Some time ago I noticed that even innocent rule which makes the grammar more clear and terse can, surprisingly, introduce conflicts. This made me thinking — if the grammar in its essence is ambiguous, that’s OK, but when it is all about rewriting rules such behaviour is simply unacceptable. It is like forbidding creating temporary variables in programming languages.
I approached this issue as far as it solves the problem — namely I look for identity aliases:
elem -> namedElem | anonElem;
and unfold them. Production:
id -> LBRACE elem RBRACE { $elem };
becomes:
id -> LBRACE namedElem RBRACE { $namedElem }; id -> LBRACE anonElem RBRACE { $anonElem };
Obviously there is room for improvements here (for starters unfolding wrappers like `id
` above as well) but for now it is enough (Skila is waiting).
Nevertheless that move caused new problem — unfolding aliases multiplied productions and all tables exploded. Skila parser went from 874 entries to 2214, and even if I didn’t mind, Mono refused to run such behemoth. Unfolding for sure is operation that should be possible to do, so if I have an explosion of nodes it means the node merging is too picky. So I revised how DFA is created.

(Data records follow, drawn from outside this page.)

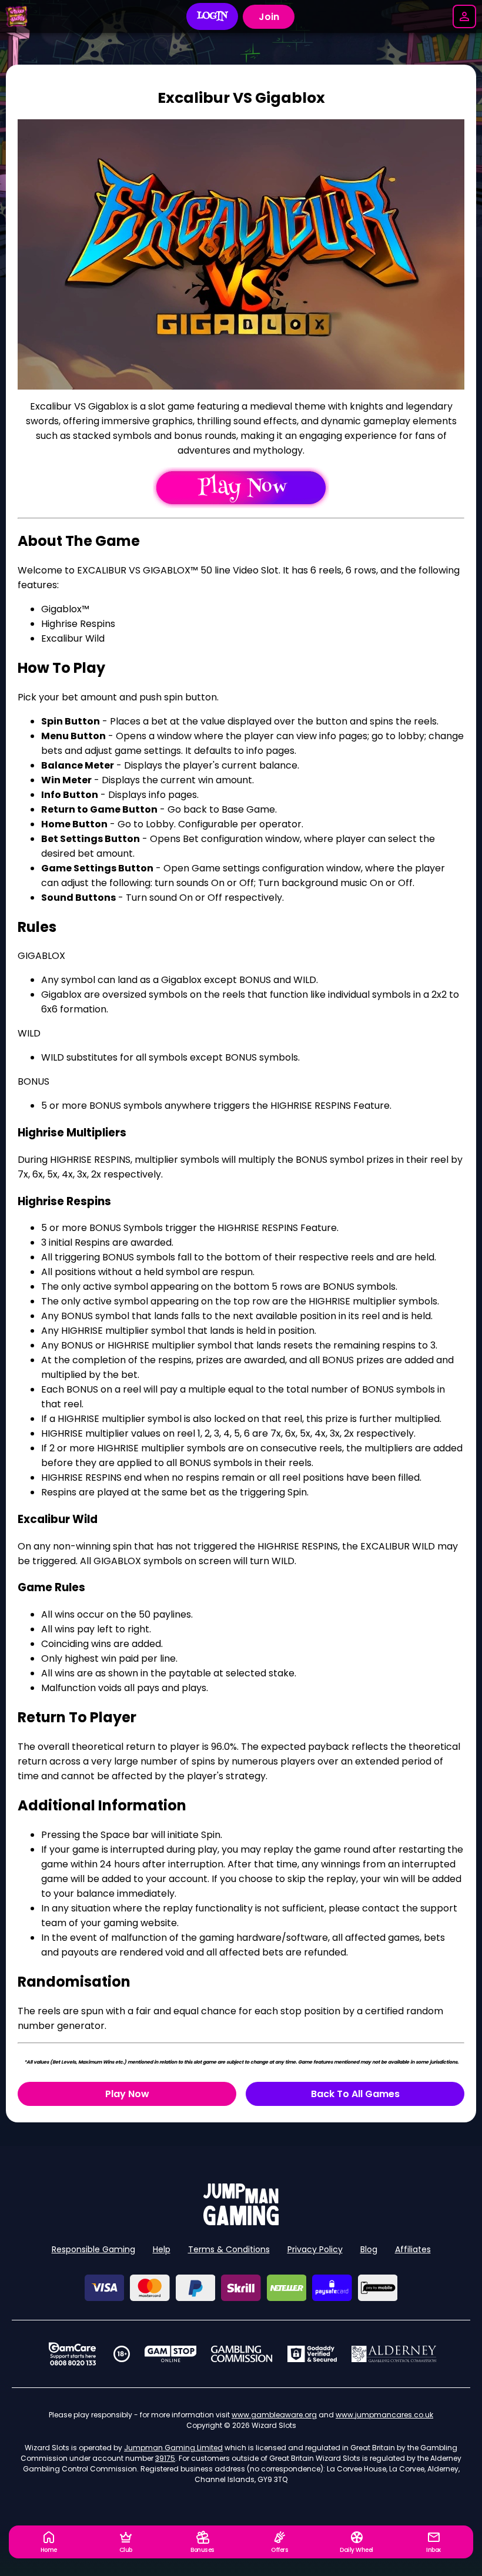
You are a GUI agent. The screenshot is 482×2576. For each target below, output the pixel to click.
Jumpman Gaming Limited (173, 2448)
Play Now (127, 2094)
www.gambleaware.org (274, 2415)
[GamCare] (72, 2354)
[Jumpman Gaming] (241, 2222)
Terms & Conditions (229, 2249)
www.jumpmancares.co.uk (384, 2415)
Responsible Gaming (93, 2249)
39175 (165, 2458)
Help (161, 2249)
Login (212, 16)
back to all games (355, 2094)
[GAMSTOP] (171, 2354)
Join (269, 17)
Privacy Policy (315, 2249)
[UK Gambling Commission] (241, 2354)
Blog (368, 2249)
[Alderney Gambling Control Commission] (394, 2354)
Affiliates (413, 2249)
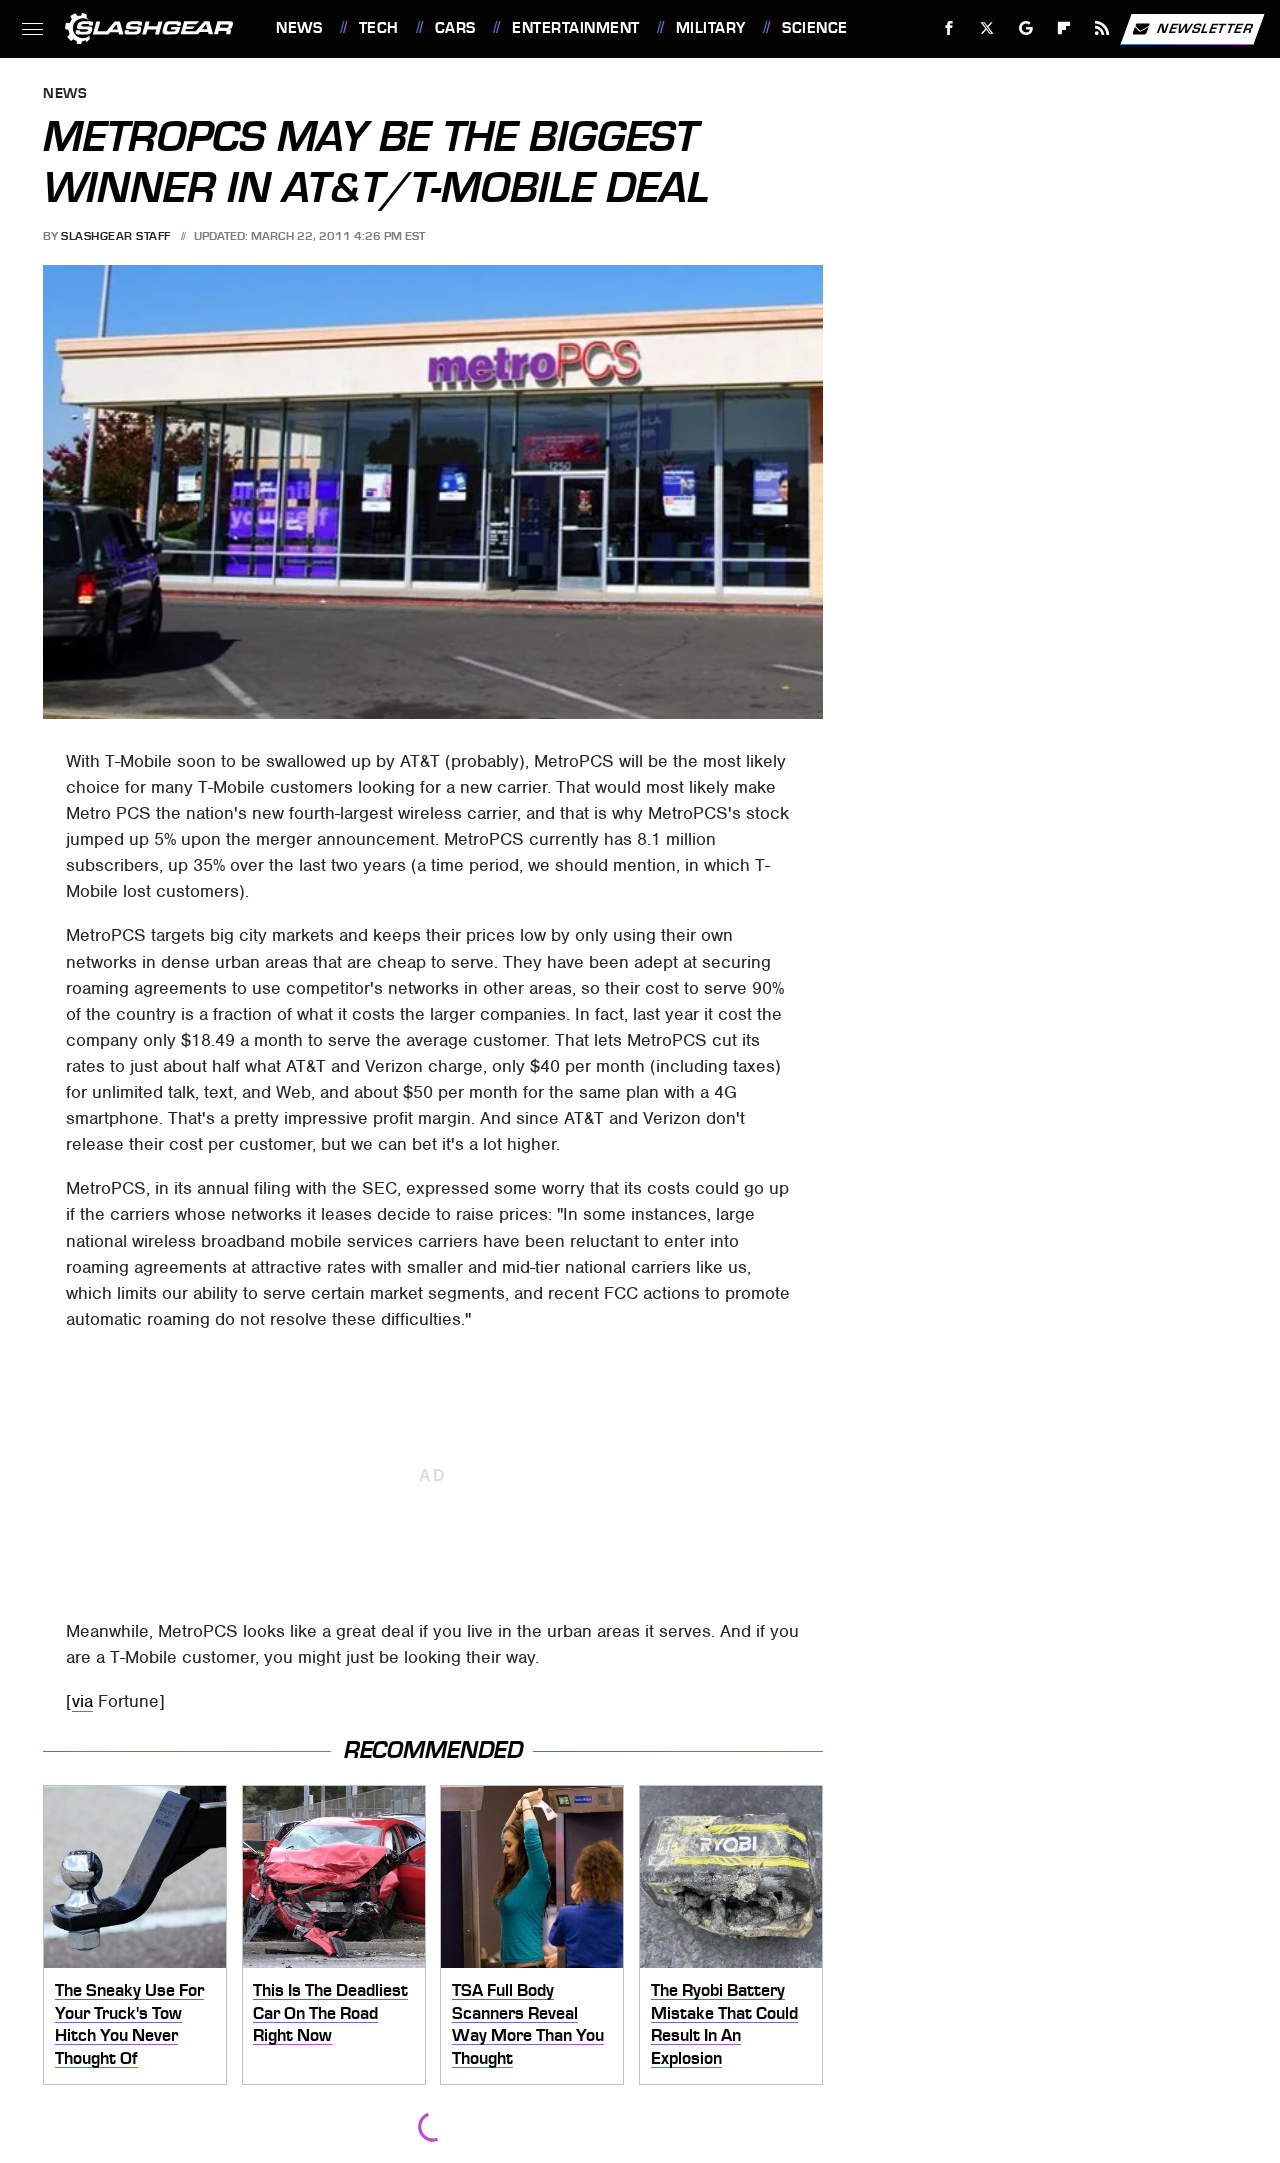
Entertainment (575, 28)
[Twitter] (987, 28)
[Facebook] (949, 28)
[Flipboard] (1064, 28)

When merging DFA nodes it is always said, all the states of two nodes have to be equal. So far I didn’t read a definition of states equality other than comparison of production and number of symbols read (SLR(0) state equality). Consider such states:
comp -> LPAREN . expr RPAREN { func1 }; expr -> . LPAREN NUM RPAREN { func2 };
Different productions, different number of symbols read — it is easy to see they are not equal. But what about:
expr -> PLUS . expr { func1 }; expr -> MINUS . expr { func2 };
Also not equal, but this “natural” notion of equality is deceptive — because there is a lot of wasted space. Production actually should not matter. In fact the symbol on the left hand side matters, the symbols that are left to be read too, and the action user entered.
States in both previous examples are not equal indeed, but the following ones are:
expr -> PLUS . expr { func1 }; expr -> MINUS . expr { func1 }; // note: the same function
Ok, equal might be too strong word — they are compatible, but is is enough for merger. They are expecting the same reduction, they target the same node after reduction, they are waiting for the same input, and the action which will be executed is the same. This is all we need (currently I added the number of the read symbols to the mix, because of error recovery mechanism — as soon I fix this I will get rid of this factor as well).
And the results? With new merge algorithm and unaliasing turned off, the number of entries was reduced by 10%. After enabling unfolding aliases I got almost 1% additional gain. In raw numbers it went from 874 to 782 nodes.
All in all not bad, automatically removing conflicts in the grammar led to reduction of the table entries. Code is uploaded so you can take it for a test drive.